In situ expansion of T cells that recognize distinct self-antigens sustains autoimmunity in the CNS.

Polyspecific T cells recognizing multiple distinct self-antigens have been identified in multiple sclerosis and other organ-specific autoimmune diseases, but their pathophysiological relevance remains undetermined. Using a mouse model of multiple sclerosis, we show that autoimmune encephalomyelitis induction is strictly dependent on reactivation of pathogenic T cells by a peptide (35-55) derived from myelin oligodendrocyte glycoprotein (MOG). This disease-inducing response wanes after onset. Strikingly, the progression of disease is driven by the in situ activation and expansion of a minority of MOG35-55-specific T cells that also recognize neurofilament-medium (NF-M)15-35, an intermediate filament protein expressed in neurons.
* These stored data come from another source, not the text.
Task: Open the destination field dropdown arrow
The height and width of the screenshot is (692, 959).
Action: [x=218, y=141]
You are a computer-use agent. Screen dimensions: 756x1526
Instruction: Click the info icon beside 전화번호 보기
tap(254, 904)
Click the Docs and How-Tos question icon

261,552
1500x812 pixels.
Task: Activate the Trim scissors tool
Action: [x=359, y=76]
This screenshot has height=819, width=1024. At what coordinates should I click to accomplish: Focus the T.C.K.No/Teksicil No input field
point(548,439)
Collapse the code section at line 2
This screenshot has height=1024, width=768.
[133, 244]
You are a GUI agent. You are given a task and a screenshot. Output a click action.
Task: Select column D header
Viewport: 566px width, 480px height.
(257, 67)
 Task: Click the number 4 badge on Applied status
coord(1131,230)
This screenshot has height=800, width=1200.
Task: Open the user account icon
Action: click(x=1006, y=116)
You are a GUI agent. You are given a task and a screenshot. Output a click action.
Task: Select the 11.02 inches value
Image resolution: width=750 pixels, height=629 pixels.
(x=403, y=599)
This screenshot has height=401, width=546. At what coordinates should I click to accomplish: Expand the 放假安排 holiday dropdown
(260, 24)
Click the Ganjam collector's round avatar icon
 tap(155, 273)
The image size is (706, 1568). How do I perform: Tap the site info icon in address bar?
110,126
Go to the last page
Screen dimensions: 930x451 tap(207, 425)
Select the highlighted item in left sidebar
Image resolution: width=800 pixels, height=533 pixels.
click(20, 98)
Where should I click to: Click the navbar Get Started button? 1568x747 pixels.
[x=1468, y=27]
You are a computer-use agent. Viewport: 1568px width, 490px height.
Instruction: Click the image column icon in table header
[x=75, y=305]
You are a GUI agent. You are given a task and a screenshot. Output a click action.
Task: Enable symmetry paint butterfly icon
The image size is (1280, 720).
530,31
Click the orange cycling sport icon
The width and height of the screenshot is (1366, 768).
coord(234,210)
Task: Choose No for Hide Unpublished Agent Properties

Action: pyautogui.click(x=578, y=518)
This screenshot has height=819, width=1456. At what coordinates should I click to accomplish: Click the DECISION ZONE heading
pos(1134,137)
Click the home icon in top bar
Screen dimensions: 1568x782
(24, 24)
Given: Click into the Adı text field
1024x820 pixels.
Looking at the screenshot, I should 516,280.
This mobilization of bispecific T cells is critical for disease progression as adoptive transfer of NF-M15-35/MOG35-55 bispecific T cell lines caused full-blown disease in wild-type but not NF-M-deficient recipients. Moreover, specific tolerance through injection of NF-M15-35 peptide at the peak of disease halted experimental autoimmune encephalomyelitis progression. Our findings highlight the importance of polyspecific autoreactive T cells in the aggravation and perpetuation of central nervous system autoimmunity.